Top-ups of teacher pension traced back to 1991 agreement

As the province's teachers and the government try to reform pensions for the future, both sides are looking to the past.

Province contends payments were no longer needed after fund became solvent in 2000

As the province's teachers and the government try to reform pensions for the future, both sides are looking to the past.

The teachers union says an old agreement requires the province to keep topping up the pension fund.  But the finance minister says there's no such requirement and the money should have stopped years ago.

The provincial government started topping up the teachers pension fund in 1991 after signing a deal to do so because the pension fund was short on money.

The province made annual payments until 2000, when the fund was fully solvent again.

Finance Minister Blaine Higgs contends the province hasn't had to make special payments to the teachers' pension plan since 2000. (Brian Chisholm/CBC)
But in 2003, the province started making the special payments once again, contributing $69 million.

The payments continued annually since then, increasing by $3 million or $4 million each year, until reaching $99 million last year.

Since 2003, the provincial government has poured an extra $836 million into the pension fund for members of the New Brunswick Teachers' Federation.

Federation co-president Peter Fullerton says the union assumes that money was required under the original 1991 agreement.

"Why would you restart then if you didn't feel obligated," said Fullerton.
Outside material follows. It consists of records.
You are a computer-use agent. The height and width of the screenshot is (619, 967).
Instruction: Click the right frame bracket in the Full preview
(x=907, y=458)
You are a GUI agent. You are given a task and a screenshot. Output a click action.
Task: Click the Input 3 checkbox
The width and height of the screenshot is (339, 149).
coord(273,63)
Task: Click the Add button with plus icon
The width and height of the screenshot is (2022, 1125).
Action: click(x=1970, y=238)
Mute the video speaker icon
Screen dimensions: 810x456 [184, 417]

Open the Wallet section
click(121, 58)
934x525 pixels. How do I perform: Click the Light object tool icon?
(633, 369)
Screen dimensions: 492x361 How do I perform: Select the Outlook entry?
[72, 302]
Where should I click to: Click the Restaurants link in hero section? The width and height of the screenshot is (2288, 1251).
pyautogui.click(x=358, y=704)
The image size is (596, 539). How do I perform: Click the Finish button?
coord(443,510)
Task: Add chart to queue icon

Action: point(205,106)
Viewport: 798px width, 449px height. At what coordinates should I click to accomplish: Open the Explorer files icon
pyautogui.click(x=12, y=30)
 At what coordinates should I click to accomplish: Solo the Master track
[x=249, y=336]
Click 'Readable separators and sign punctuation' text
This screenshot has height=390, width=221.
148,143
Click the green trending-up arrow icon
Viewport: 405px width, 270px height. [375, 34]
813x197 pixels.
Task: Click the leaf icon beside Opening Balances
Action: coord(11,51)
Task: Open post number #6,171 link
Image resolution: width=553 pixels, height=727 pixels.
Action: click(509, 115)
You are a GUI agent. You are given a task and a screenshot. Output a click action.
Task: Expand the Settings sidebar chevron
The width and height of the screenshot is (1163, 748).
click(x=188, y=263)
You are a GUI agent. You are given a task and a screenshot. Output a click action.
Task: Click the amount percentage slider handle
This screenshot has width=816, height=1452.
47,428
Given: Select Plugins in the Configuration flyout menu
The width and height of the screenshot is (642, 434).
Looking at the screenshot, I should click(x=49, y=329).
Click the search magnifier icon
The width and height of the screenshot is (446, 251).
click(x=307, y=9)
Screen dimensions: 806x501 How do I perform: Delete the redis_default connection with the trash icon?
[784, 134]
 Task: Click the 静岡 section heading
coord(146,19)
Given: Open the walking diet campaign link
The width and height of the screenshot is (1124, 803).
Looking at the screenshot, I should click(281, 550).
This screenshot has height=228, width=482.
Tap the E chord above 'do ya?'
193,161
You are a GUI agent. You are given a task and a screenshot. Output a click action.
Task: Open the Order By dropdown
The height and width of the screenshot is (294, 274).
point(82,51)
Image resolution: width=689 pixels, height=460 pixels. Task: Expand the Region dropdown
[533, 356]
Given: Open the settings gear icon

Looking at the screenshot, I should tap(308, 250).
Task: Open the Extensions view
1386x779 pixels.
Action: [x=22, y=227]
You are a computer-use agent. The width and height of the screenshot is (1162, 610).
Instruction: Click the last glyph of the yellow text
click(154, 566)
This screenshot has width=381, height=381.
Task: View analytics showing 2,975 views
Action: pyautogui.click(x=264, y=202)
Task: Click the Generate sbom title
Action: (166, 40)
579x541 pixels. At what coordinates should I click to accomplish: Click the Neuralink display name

But the 1991 legislation required payments only until the plan was fully funded, which it was in 2000.

Finance Minister Blaine Higgs says there was no legal obligation for the province to make the special payments into the teachers pension fund when it was short money in the last decade.

"I guess it was a decision made at the time," said Higgs. "I wasn't there. I guess we could go through a number of things over the years where we could say in hindsight we might have done things differently."

Higgs says is not upset that the spending could have been avoided.

"All through my working career when someone came to me and said, `Here's something, guess what, we've been doing for 10 years and we just found out we don't need to do it,' I never took them to task for not finding out sooner," said Higgs. "I said, `Great job, let's find some more.' That's exactly how I feel about this."

Those payments have been cut off in the the budget Higgs delivered last week for 2014-15.

The change in approach comes at a time when the province and teachers' union are trying to negotiate a new pension arrangement.

The union believes the province is still obligated to make the top-up payments and says Higgs's decision to stop them is getting those negotiations off on the wrong foot.